┌──
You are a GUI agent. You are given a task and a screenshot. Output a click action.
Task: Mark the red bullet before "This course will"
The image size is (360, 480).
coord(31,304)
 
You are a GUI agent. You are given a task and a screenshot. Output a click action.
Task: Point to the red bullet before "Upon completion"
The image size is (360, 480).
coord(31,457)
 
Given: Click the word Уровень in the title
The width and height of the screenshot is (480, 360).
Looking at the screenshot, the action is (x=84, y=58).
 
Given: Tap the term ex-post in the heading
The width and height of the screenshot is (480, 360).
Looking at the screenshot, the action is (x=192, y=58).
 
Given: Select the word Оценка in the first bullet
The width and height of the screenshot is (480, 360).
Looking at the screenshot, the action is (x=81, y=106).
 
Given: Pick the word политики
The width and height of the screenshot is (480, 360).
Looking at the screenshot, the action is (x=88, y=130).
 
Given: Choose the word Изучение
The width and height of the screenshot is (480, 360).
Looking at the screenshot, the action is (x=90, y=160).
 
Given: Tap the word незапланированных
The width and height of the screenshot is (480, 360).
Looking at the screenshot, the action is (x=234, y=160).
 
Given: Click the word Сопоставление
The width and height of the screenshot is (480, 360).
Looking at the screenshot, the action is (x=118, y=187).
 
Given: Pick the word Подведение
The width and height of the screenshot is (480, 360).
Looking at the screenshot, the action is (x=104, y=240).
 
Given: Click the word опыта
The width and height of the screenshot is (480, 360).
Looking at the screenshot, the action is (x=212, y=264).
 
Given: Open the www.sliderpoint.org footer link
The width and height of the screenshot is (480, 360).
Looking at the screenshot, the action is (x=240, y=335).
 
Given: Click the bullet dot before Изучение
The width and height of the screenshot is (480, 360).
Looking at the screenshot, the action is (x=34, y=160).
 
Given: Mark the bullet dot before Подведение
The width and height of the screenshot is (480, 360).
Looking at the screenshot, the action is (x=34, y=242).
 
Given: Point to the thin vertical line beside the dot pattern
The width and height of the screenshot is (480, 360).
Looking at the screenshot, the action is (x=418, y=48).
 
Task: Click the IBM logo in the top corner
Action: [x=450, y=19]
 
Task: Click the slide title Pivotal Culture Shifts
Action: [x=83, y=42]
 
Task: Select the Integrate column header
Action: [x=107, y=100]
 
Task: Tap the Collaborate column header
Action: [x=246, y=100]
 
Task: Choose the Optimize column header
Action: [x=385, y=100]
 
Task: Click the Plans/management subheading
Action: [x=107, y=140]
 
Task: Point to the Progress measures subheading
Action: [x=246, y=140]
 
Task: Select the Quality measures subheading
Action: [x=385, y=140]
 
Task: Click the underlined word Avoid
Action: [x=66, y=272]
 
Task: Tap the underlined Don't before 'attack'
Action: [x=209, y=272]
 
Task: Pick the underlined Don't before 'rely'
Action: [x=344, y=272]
└──
WHAT YOU HAVE TO DO. Reproduce the whole listing above, switching every "Looking at the screenshot, the action is" to "Based on the screenshot, the click goes to" and leaving everything else unchanged.

TASK ANSWER.
You are a GUI agent. You are given a task and a screenshot. Output a click action.
Task: Mark the red bullet before "This course will"
The image size is (360, 480).
coord(31,304)
 
You are a GUI agent. You are given a task and a screenshot. Output a click action.
Task: Point to the red bullet before "Upon completion"
The image size is (360, 480).
coord(31,457)
 
Given: Click the word Уровень in the title
The width and height of the screenshot is (480, 360).
Based on the screenshot, the click goes to (x=84, y=58).
 
Given: Tap the term ex-post in the heading
The width and height of the screenshot is (480, 360).
Based on the screenshot, the click goes to (x=192, y=58).
 
Given: Select the word Оценка in the first bullet
The width and height of the screenshot is (480, 360).
Based on the screenshot, the click goes to (x=81, y=106).
 
Given: Pick the word политики
The width and height of the screenshot is (480, 360).
Based on the screenshot, the click goes to (x=88, y=130).
 
Given: Choose the word Изучение
The width and height of the screenshot is (480, 360).
Based on the screenshot, the click goes to (x=90, y=160).
 
Given: Tap the word незапланированных
The width and height of the screenshot is (480, 360).
Based on the screenshot, the click goes to (x=234, y=160).
 
Given: Click the word Сопоставление
The width and height of the screenshot is (480, 360).
Based on the screenshot, the click goes to (x=118, y=187).
 
Given: Pick the word Подведение
The width and height of the screenshot is (480, 360).
Based on the screenshot, the click goes to (x=104, y=240).
 
Given: Click the word опыта
The width and height of the screenshot is (480, 360).
Based on the screenshot, the click goes to (x=212, y=264).
 
Given: Open the www.sliderpoint.org footer link
The width and height of the screenshot is (480, 360).
Based on the screenshot, the click goes to (x=240, y=335).
 
Given: Click the bullet dot before Изучение
The width and height of the screenshot is (480, 360).
Based on the screenshot, the click goes to (x=34, y=160).
 
Given: Mark the bullet dot before Подведение
The width and height of the screenshot is (480, 360).
Based on the screenshot, the click goes to (x=34, y=242).
 
Given: Point to the thin vertical line beside the dot pattern
The width and height of the screenshot is (480, 360).
Based on the screenshot, the click goes to (x=418, y=48).
 
Task: Click the IBM logo in the top corner
Action: [x=450, y=19]
 
Task: Click the slide title Pivotal Culture Shifts
Action: [x=83, y=42]
 
Task: Select the Integrate column header
Action: [x=107, y=100]
 
Task: Tap the Collaborate column header
Action: [x=246, y=100]
 
Task: Choose the Optimize column header
Action: [x=385, y=100]
 
Task: Click the Plans/management subheading
Action: [x=107, y=140]
 
Task: Point to the Progress measures subheading
Action: [x=246, y=140]
 
Task: Select the Quality measures subheading
Action: [x=385, y=140]
 
Task: Click the underlined word Avoid
Action: [x=66, y=272]
 
Task: Tap the underlined Don't before 'attack'
Action: [x=209, y=272]
 
Task: Pick the underlined Don't before 'rely'
Action: [x=344, y=272]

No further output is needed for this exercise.